(begin)
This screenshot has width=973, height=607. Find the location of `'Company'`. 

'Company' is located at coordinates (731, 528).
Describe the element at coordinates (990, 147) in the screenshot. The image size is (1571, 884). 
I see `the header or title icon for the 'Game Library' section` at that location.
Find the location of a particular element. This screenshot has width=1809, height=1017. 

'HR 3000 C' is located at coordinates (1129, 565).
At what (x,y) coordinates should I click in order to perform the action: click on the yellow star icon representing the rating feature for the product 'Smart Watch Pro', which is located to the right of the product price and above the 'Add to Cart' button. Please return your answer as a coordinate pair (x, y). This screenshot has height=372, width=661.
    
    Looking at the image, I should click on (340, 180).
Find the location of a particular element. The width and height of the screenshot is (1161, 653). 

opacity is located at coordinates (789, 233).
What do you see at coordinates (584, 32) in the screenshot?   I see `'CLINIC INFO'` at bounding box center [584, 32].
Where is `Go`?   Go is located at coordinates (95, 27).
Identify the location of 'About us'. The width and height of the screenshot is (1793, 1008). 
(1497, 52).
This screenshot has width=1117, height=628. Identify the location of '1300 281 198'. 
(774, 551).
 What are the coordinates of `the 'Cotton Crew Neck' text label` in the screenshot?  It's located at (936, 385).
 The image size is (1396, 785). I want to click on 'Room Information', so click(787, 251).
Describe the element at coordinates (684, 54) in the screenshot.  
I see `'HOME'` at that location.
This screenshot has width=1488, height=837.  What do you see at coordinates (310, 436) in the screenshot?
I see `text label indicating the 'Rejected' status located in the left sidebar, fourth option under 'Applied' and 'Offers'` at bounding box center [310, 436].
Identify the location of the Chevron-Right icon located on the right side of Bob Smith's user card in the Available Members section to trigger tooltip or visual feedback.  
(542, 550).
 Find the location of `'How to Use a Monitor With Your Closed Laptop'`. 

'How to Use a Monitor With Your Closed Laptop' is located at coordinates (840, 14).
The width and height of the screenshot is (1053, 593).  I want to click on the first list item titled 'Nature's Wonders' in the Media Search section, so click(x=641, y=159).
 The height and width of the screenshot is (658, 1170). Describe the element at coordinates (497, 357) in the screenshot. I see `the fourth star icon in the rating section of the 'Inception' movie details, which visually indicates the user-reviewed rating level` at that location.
(end)
### What the task asks
How many lines of the material contain the string "image"? Reply with the number alone.

### Result of this task
3